_Task to carry out_. Look below for the lines from the one with "Promenades littéraires sur" to the one with "Idols 80s (185, 5)", and copy exactly those lines, both ends included.
□ □ □ □ □ □ □
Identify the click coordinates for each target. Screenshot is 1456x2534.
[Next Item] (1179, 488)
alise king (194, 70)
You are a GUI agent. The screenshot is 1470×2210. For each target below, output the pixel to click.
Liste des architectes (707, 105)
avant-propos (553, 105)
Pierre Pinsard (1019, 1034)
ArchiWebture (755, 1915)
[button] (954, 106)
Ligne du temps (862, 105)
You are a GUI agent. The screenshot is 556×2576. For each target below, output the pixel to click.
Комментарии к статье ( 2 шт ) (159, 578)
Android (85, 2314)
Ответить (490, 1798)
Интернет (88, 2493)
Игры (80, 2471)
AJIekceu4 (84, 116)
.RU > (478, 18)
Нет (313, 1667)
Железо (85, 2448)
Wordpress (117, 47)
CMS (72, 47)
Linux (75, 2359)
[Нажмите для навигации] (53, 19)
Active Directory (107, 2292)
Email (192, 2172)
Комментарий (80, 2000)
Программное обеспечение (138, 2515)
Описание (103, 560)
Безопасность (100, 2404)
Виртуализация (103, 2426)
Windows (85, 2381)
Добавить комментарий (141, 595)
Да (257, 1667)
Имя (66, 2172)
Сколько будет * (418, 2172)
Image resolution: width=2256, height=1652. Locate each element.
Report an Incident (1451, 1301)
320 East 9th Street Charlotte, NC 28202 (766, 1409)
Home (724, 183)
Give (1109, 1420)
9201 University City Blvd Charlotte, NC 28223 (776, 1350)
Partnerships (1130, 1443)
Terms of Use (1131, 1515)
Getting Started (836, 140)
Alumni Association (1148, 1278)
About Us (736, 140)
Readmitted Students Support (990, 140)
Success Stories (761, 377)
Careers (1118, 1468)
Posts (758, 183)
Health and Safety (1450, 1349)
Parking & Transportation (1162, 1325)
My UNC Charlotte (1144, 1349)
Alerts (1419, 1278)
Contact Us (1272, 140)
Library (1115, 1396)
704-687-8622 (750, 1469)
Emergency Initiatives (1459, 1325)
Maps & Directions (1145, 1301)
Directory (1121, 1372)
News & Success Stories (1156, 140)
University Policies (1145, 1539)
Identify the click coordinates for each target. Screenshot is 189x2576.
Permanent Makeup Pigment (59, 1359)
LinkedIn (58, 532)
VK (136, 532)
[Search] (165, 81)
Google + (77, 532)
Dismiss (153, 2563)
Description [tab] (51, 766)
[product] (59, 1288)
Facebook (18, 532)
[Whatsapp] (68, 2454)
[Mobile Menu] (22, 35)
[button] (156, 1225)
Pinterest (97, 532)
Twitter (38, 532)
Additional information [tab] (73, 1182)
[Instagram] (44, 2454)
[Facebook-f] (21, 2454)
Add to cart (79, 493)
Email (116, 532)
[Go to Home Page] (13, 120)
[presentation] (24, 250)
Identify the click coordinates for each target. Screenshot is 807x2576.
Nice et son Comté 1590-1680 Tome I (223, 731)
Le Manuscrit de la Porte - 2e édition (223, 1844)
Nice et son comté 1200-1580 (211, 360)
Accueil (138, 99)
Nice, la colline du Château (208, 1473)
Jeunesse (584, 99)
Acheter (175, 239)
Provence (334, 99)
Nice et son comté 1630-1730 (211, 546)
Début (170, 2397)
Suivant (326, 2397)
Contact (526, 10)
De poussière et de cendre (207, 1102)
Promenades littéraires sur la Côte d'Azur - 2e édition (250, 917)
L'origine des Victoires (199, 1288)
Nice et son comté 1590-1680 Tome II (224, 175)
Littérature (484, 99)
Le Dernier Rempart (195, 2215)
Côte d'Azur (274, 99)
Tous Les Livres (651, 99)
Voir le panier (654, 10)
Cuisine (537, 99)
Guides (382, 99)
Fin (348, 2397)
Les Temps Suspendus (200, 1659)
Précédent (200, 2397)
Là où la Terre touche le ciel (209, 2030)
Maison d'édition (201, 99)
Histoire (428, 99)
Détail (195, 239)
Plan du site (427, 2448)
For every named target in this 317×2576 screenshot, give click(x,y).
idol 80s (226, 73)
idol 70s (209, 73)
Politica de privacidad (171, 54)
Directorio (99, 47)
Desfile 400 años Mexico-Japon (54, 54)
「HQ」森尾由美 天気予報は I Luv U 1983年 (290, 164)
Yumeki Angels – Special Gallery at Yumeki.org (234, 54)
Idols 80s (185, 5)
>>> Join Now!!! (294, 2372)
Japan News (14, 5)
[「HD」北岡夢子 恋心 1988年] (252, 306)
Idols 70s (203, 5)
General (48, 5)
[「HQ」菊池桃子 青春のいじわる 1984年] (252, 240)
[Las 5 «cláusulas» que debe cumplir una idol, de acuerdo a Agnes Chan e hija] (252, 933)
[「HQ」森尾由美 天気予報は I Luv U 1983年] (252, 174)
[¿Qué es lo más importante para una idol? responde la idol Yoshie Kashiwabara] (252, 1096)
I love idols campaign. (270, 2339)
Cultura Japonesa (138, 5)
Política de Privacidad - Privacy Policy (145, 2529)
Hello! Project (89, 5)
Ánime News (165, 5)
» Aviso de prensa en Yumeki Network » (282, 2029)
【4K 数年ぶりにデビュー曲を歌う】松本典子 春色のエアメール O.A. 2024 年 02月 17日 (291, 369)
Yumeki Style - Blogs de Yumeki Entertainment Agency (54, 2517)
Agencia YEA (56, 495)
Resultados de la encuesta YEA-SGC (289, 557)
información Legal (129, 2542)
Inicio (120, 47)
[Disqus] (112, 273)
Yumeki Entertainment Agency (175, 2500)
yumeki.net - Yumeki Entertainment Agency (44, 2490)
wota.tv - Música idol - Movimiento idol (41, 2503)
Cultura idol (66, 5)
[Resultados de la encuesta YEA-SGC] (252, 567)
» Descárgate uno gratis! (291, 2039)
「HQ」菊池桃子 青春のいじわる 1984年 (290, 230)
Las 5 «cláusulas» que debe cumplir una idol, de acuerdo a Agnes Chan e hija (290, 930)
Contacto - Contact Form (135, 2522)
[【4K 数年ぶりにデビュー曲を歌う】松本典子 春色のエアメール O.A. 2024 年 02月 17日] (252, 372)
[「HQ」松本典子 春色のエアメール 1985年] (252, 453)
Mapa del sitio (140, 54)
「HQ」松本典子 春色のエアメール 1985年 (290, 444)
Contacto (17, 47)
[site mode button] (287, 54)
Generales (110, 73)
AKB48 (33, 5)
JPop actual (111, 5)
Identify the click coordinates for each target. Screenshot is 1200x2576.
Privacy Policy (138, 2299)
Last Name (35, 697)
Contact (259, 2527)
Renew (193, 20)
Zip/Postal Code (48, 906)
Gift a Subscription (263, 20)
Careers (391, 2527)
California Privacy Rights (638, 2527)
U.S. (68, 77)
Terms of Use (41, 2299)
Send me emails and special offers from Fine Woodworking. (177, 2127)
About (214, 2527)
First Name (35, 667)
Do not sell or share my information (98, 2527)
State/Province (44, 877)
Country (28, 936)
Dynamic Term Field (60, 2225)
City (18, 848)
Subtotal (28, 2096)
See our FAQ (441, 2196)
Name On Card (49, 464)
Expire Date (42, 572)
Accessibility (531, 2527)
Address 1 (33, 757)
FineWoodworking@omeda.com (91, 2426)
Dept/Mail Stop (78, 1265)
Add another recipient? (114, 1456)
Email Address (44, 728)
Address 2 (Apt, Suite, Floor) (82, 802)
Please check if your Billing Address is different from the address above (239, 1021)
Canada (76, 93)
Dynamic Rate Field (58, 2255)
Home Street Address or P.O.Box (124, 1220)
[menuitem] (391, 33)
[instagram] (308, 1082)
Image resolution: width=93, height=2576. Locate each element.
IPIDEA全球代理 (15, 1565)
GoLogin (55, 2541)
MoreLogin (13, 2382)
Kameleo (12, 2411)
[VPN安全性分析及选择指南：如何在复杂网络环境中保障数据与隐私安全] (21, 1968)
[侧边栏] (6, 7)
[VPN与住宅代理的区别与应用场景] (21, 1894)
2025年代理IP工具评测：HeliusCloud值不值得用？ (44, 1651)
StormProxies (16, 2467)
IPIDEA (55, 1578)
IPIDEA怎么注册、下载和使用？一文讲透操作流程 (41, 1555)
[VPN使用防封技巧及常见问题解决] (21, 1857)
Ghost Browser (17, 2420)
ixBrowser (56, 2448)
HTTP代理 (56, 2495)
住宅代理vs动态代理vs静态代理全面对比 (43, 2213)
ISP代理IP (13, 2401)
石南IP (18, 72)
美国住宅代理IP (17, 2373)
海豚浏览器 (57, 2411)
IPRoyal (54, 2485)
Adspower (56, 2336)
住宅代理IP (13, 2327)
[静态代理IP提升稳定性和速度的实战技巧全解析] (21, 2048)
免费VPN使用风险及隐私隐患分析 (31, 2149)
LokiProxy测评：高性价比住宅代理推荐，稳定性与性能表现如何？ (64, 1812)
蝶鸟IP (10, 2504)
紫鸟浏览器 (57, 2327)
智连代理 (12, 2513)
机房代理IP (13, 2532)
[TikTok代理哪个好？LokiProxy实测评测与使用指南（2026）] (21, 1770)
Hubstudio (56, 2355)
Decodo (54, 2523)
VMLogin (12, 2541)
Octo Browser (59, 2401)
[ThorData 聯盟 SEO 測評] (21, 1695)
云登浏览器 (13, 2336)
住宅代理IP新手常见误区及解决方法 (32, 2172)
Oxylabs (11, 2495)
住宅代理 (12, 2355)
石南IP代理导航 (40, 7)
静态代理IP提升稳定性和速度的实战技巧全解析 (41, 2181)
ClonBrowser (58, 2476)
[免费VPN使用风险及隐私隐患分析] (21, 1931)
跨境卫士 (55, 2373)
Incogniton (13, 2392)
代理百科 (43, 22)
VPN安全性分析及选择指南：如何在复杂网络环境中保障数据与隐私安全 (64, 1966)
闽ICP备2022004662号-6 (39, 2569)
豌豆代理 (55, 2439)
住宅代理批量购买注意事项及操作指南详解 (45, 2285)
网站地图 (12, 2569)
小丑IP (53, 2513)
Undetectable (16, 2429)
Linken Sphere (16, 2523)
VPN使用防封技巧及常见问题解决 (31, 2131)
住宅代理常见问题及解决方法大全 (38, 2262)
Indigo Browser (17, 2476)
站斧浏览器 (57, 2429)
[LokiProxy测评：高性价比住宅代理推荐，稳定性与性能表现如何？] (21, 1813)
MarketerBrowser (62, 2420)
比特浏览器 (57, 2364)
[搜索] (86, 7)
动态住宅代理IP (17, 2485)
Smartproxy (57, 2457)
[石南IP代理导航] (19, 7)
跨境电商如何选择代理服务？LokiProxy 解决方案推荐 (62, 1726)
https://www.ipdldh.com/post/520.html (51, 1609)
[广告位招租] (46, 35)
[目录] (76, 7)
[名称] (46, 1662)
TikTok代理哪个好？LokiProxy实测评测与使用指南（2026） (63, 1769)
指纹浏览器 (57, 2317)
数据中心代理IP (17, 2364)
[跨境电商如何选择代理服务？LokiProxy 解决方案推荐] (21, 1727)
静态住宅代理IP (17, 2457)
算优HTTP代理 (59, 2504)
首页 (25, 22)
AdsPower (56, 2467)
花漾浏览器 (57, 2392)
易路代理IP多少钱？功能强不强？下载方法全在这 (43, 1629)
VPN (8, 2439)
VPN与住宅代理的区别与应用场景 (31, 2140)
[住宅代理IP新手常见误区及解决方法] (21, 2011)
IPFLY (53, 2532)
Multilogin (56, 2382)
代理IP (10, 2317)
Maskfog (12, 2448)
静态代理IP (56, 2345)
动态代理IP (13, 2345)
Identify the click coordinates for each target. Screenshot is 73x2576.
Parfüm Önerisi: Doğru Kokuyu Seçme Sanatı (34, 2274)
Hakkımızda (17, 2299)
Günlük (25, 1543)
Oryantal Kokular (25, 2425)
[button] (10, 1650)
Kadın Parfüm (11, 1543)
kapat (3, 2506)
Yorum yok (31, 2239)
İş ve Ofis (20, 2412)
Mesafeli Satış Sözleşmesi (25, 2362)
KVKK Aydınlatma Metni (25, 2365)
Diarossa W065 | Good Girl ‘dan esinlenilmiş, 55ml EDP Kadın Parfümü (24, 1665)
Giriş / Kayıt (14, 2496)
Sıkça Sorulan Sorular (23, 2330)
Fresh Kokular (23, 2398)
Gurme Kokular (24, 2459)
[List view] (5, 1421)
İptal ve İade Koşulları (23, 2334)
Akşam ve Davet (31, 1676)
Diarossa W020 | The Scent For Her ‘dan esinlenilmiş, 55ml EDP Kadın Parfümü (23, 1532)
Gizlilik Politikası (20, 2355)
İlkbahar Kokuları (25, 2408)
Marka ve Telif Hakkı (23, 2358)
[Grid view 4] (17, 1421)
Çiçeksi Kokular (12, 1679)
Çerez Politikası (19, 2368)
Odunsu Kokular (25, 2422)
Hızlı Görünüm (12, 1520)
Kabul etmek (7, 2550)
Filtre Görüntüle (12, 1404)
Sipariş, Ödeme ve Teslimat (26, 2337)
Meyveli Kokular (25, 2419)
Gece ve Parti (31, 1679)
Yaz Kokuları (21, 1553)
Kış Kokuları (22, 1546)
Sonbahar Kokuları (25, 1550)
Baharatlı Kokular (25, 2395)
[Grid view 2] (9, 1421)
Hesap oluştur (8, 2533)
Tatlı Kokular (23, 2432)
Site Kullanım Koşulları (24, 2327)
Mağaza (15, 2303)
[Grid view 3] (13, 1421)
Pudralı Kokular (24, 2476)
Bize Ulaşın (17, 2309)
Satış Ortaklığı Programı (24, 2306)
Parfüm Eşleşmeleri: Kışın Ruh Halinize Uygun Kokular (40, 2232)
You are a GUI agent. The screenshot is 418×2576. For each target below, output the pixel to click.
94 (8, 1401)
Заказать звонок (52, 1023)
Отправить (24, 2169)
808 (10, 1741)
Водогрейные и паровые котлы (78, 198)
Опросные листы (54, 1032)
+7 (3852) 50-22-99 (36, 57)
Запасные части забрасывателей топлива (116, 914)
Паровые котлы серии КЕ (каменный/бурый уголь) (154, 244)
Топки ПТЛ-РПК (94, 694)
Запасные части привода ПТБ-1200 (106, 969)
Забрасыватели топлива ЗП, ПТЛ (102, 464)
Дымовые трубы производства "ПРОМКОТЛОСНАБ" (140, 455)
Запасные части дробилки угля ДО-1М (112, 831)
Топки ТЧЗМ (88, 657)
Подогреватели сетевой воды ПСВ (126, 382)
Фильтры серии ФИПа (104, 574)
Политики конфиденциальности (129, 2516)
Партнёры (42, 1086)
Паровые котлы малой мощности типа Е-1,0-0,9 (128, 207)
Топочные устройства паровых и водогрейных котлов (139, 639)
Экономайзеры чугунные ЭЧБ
□ □ □ □ □ □ □
_Output of the exercise_.
Promenades littéraires sur la Côte d'Azur - 2e édition (250, 917)
L'origine des Victoires (199, 1288)
Nice et son comté 1590-1680 Tome II (224, 175)
Littérature (484, 99)
Le Dernier Rempart (195, 2215)
Côte d'Azur (274, 99)
Tous Les Livres (651, 99)
Voir le panier (654, 10)
Cuisine (537, 99)
Guides (382, 99)
Fin (348, 2397)
Les Temps Suspendus (200, 1659)
Précédent (200, 2397)
Là où la Terre touche le ciel (209, 2030)
Maison d'édition (201, 99)
Histoire (428, 99)
Détail (195, 239)
Plan du site (427, 2448)
For every named target in this 317×2576 screenshot, give click(x,y).
idol 80s (226, 73)
idol 70s (209, 73)
Politica de privacidad (171, 54)
Directorio (99, 47)
Desfile 400 años Mexico-Japon (54, 54)
「HQ」森尾由美 天気予報は I Luv U 1983年 (290, 164)
Yumeki Angels – Special Gallery at Yumeki.org (234, 54)
Idols 80s (185, 5)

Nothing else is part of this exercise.